The Board adopted the findings of the Trial Examiner without change. It apparently did so without examining the transcript of the record carefully. We, thus, have no way of knowing whether the Board would have sustained the Trial Examiner's conclusion with respect to the threat of discharge and the discharge if it knew that Dean Frazier had not made the above admission. We, therefore, remand the discharge issues to the Board with instructions to reexamine the record and to determine whether, absent the employer's admission, the General Counsel has sustained its burden of proof as to the remanded issues.

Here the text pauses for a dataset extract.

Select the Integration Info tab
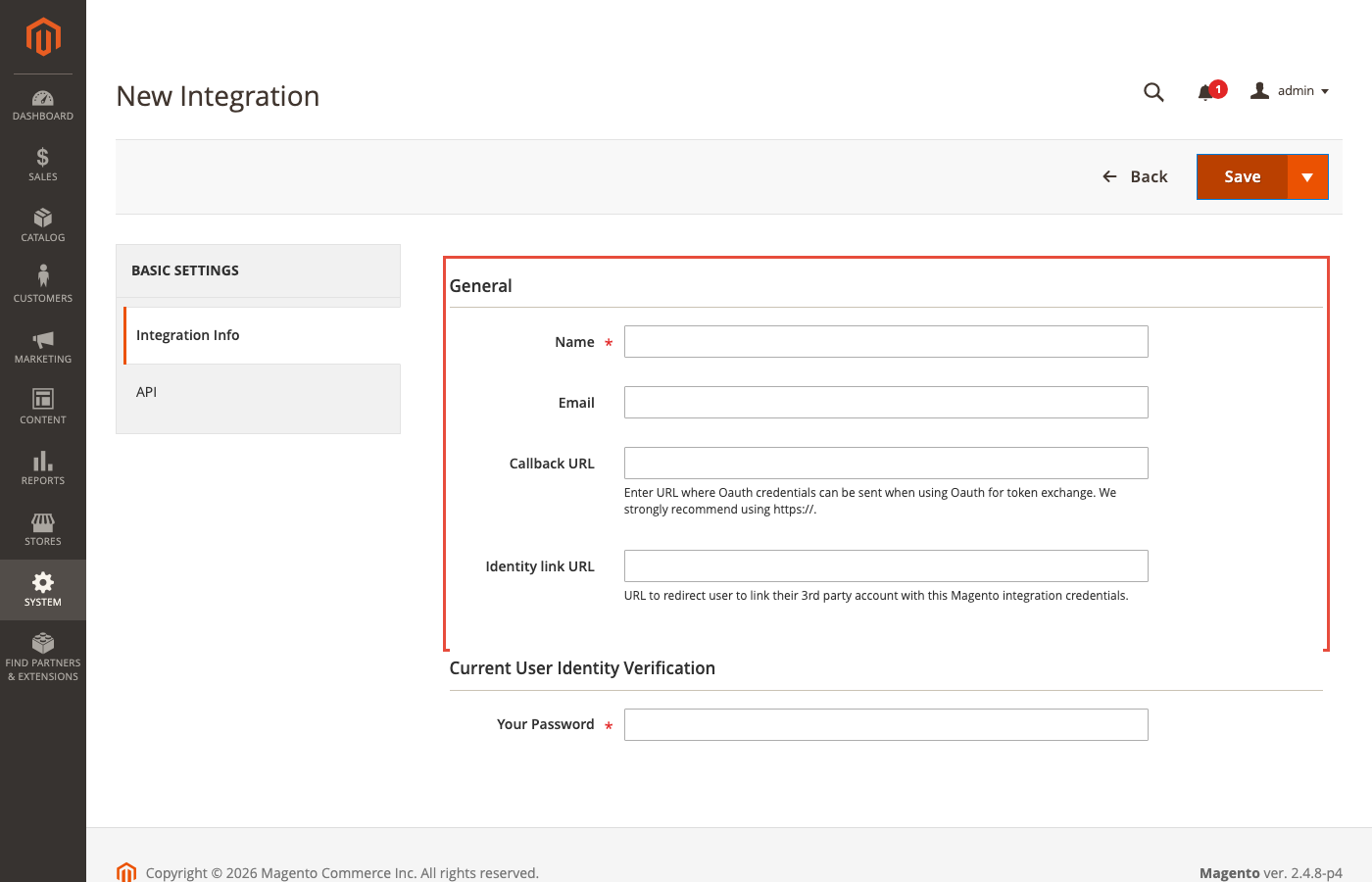This screenshot has height=882, width=1372. 187,334
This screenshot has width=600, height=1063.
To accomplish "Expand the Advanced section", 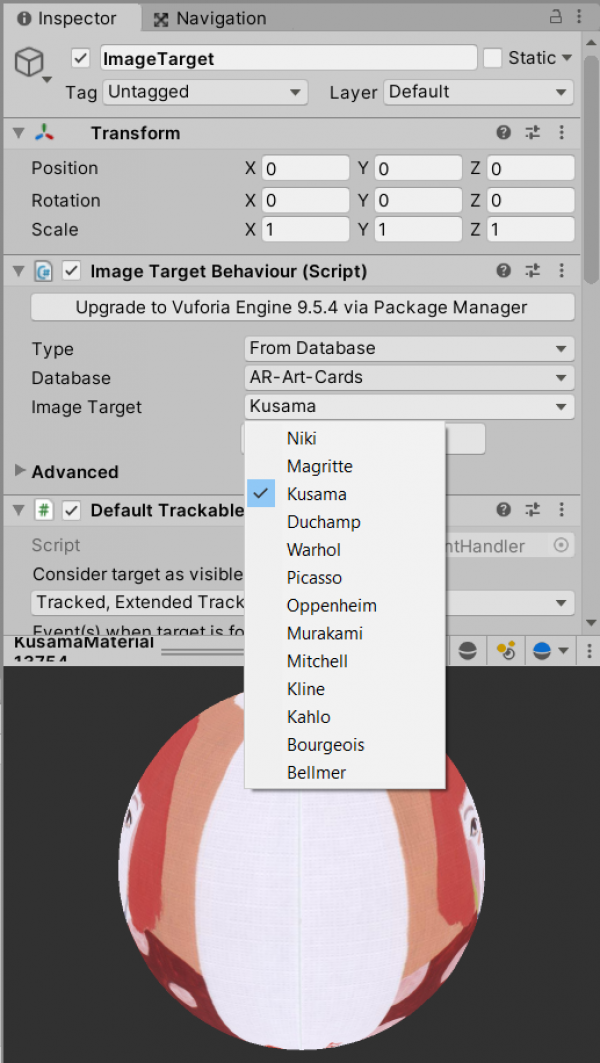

The employer finally contends that it did not receive a fair hearing because of the bias of the Examiner. We have carefully examined the record to determine whether there is any evidence to support this serious charge and conclude that, despite the material error previously referred to, there is not. See, National Labor Relations Bd. v. Pittsburgh S.S. Co., 337 U.S. 656, 69 S.Ct. 1283, 93 L.Ed. 1602 (1949); Bituminous Material Supply Co. v. N.L.R.B., 281 F.2d 365 (8th Cir. 1960); Annot., 93 L.Ed. 1607 (1949).
The employer contends that the Examiner's bias is indicated by the following:
(1) He permitted the General Counsel to amend the complaint after the hearing began. The amendment alleged that the employer had committed an unfair labor practice by discontinuing payments to the welfare fund. While we disagree with the Examiner's conclusion that the act was an unfair labor practice, it was not bias on his part to permit the amendment. National Labor Relations Act, 29 U.S.C. § 160(b). See, North American Rockwell Corporation v. N.L.R.B., 389 F.2d 866 (10th Cir. 1968).
(2) He erroneously credited Osborne's testimony that three men — Shumacker, Spicer and Sacca — were working on the Salvation Army job when Osborne reported for work at that project, and he erroneously referred to Dean Frazier and James Frazier as brothers. The errors on these matters were careless, but were not indicative of prejudice.
The testimony concerning the Salvation Army job related to an alleged discriminatory job assignment given to Osborne. Osborne had initially worked in the stockroom at Frazier; but around September 1, 1966, Osborne was assigned to the "Salvation Army job" as a laborer. The company contends that he was transferred for economic reasons. The Examiner found that Osborne was given this new job assignment because of his Union activities. The Board rejected this finding. Presumably, the Board did so because the record showed that Osborne's testimony on this point was erroneous in that Spicer's employment had terminated in August of 1966 and Sacca was only a summer employee.
Six other instances cited by Frazier as indicating bias on the part of the Examiner relate to the propriety of his crediting certain testimony of Osborne and to the correctness of certain conclusions reached by the Examiner from credited testimony. In our view, the Examiner did not err in crediting Osborne's testimony or in reaching the conclusions complained of.
We have already considered the one material error of the Examiner. While it was serious, it was not, in our judgment, brought about by the bias or prejudice of the Examiner.
We remand to the Board for action consistent with this opinion.